Please lay out every line of all the records below as a Markdown table with two columns, Row and Text, giving each line its number and skipping blank lines. Keep the pictures out of the table.
:: Record list
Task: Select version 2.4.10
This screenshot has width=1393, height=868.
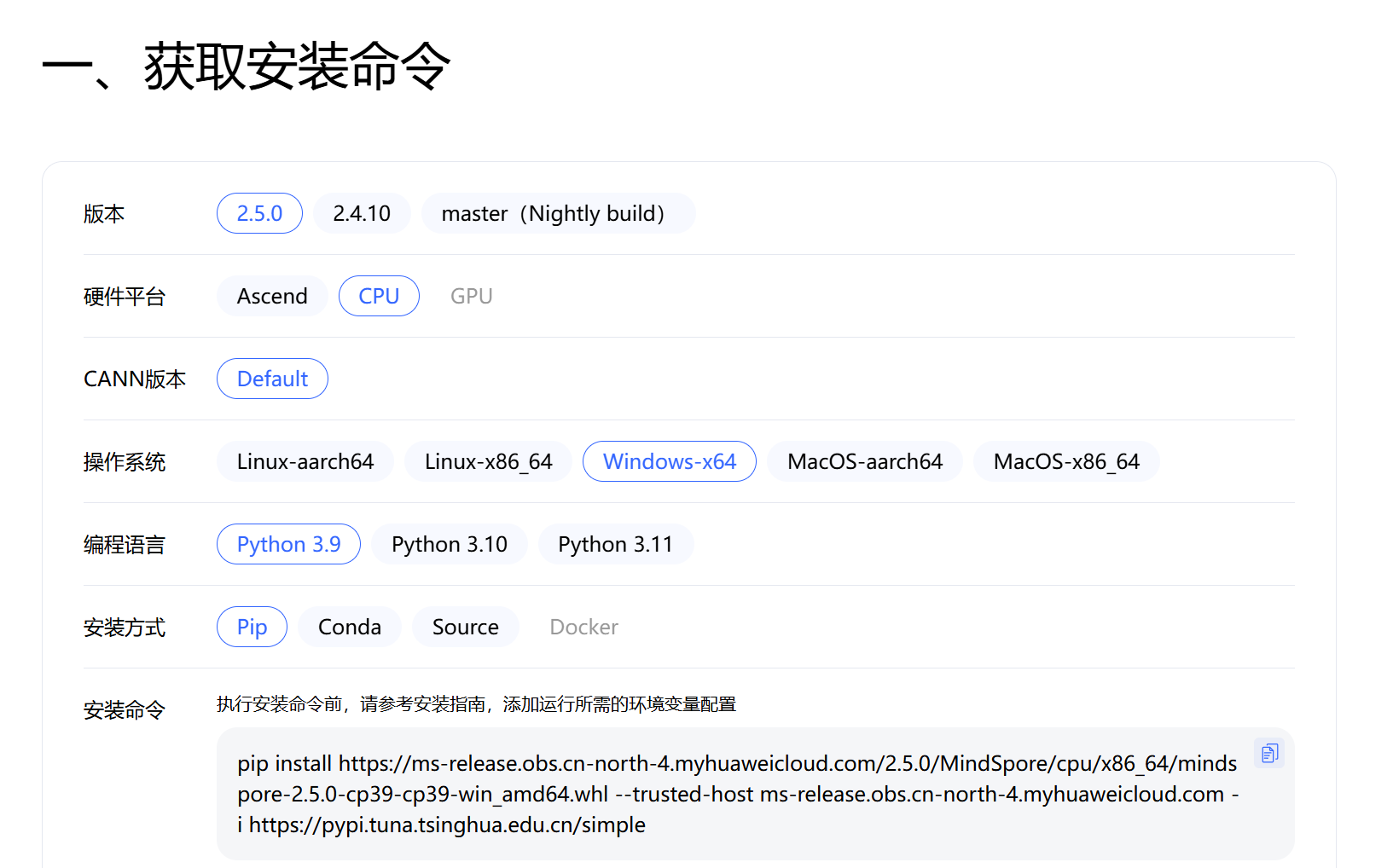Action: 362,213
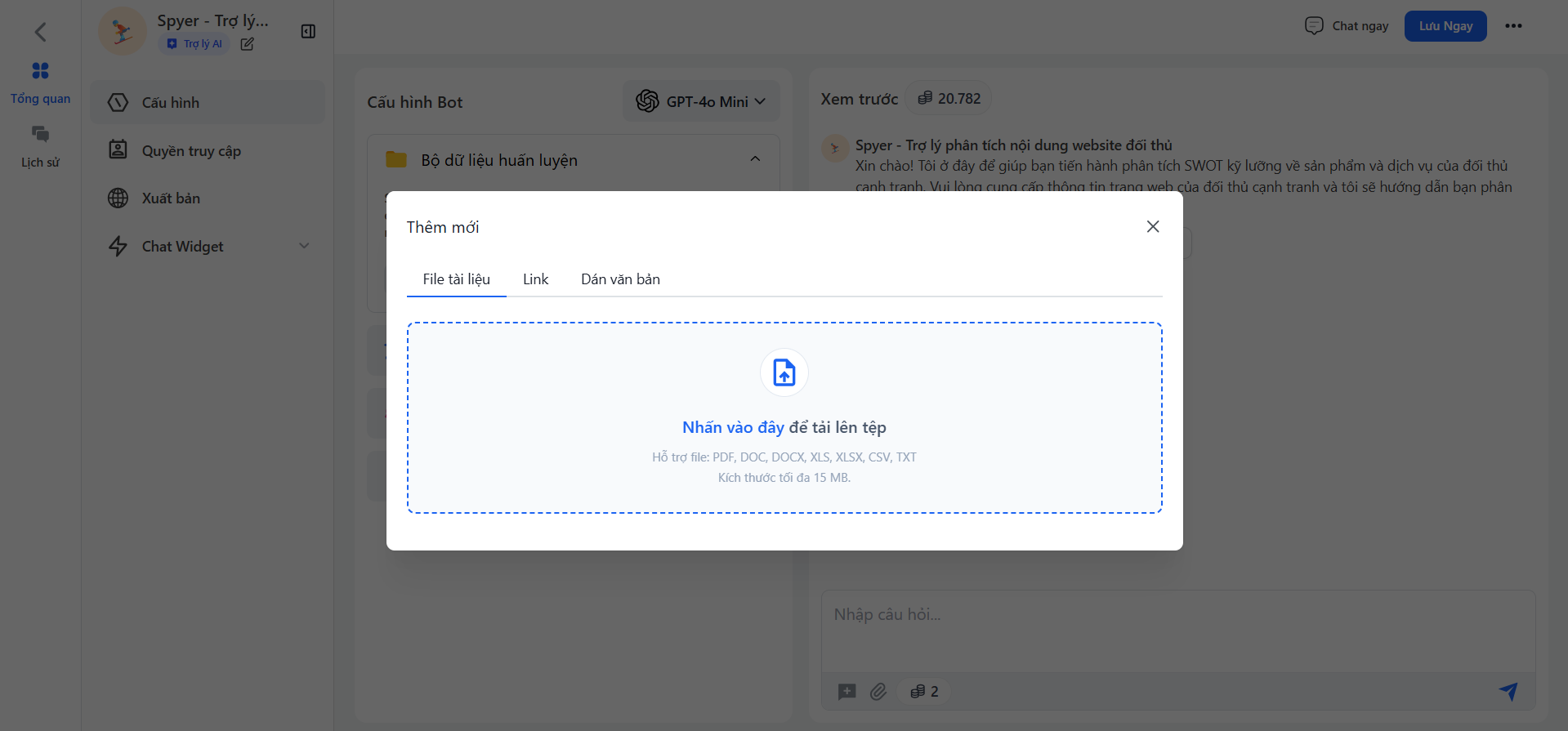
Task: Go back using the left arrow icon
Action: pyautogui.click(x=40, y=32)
::::
Answer to this problem:
| Row | Text |
|---|---|
| 1 | Task: Select version 2.4.10 |
| 2 | This screenshot has width=1393, height=868. |
| 3 | Action: 362,213 |
| 4 | Task: Go back using the left arrow icon |
| 5 | Action: pyautogui.click(x=40, y=32) |